Tuesday, October 22, 2013

Protests as City College Closes a Student Center


To outside critics it was a symbol of campus politics gone berserk, its unofficial name a glorification of City College alumni who had joined revolutionary organizations and gone on the lam.


But officials at City College, part of the City University of New York, insisted that charged history was not a factor when they decided that the room would be better used as an annex for the school’s career services office, two floors below. Without notice, security officers entered the room this past weekend, boxed up and removed its contents — and just to be on the safe side, locked down the entire building, including the library.


With just a day to go before midterm exams, the library was reopened after a few hours. But Room 3/201 was not, resulting at least for a brief while in the incongruous sight of closed doors emblazoned with a bold, black fist, below a crisp white sign that read Careers and Professional Development. (The door had been repainted, without the fist, as of Monday afternoon.)


Given the center’s history, it could not have come entirely as a surprise when its former occupants let their dissatisfaction be known. They organized protest rallies, distributed fliers, posted videos and demanded that City College be shut down. A protester was arrested. And just in time for an outdoor demonstration on Monday, someone set off a fire alarm, sending hundreds of people out onto the plaza.

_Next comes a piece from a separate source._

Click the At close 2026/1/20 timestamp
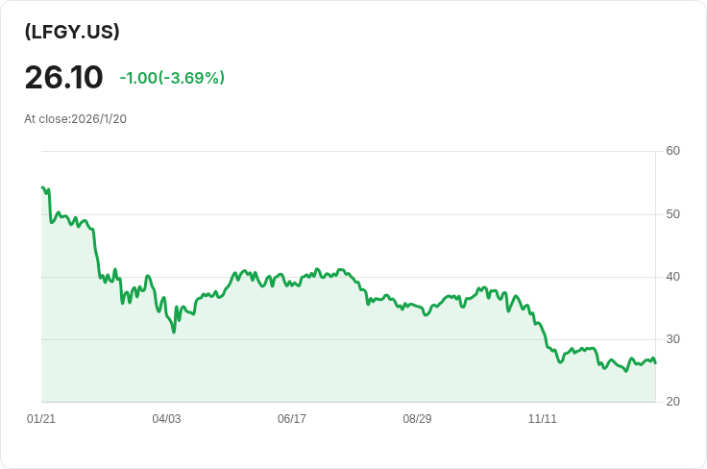This screenshot has height=469, width=707. pyautogui.click(x=76, y=119)
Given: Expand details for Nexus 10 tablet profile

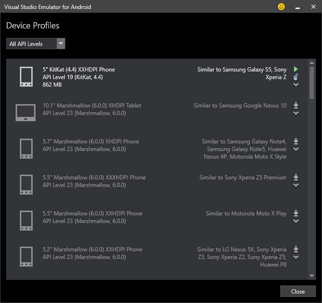Looking at the screenshot, I should click(296, 113).
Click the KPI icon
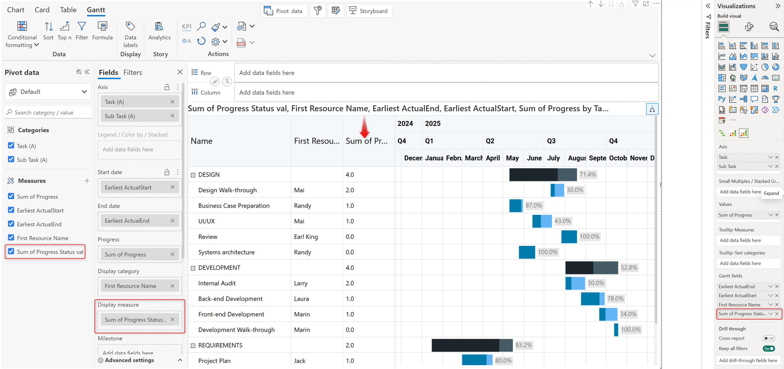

“I think that the CUNY administration is really scared of a lot of the organizing and community-building coming out of the building,” said Alyssia Osorio, director of the Morales/Shakur Center. “We provide so many services for the community — know-your-rights training, a farm share that provides healthy food, we’ve run a soup kitchen, we have provided baby-sitting services for people in the community.”


Deidra Hill, vice president of communications at City College, called the administration’s takeover of the room a matter of space. She said the career services office needed a quiet area where students can “meet with outside employers, with alumni, to seek advice on careers.”


City College said the unusually swift action was necessary. “We were concerned that we might have to move people, and that would not have been safe,” Ms. Hill said. As for the protests, “Students were exercising their free speech rights, which the college supports,” she said.


The City College students whom the center’s name honors have never visited. Guillermo Morales, a leader of the F.A.L.N., a Puerto Rican independence group that claimed responsibility for a deadly bombing in New York, fled to Cuba. So did Ms. Shakur, who as a member of the Black Liberation Army was convicted in the 1973 killing of a New Jersey State trooper. In 2006, a student objected to the name of the center. In the ensuing controversy, CUNY’s chancellor ordered that it be changed. But it stuck.


Taf Sourov, 19, a member of the Revolutionary Student Coordinating Committee, a group that regularly met there, said he believed the closing was retaliation for student protests against David H. Petraeus, the former C.I.A. director and military commander, who is teaching a course at the Macaulay Honors College.


“I practically lived out of the room,” Mr. Sourov said. “I would do my homework in there. I did my political work in there. I would socialize in there. I feel like part of me is ripped out.”




Julie Turkewitz contributed reporting.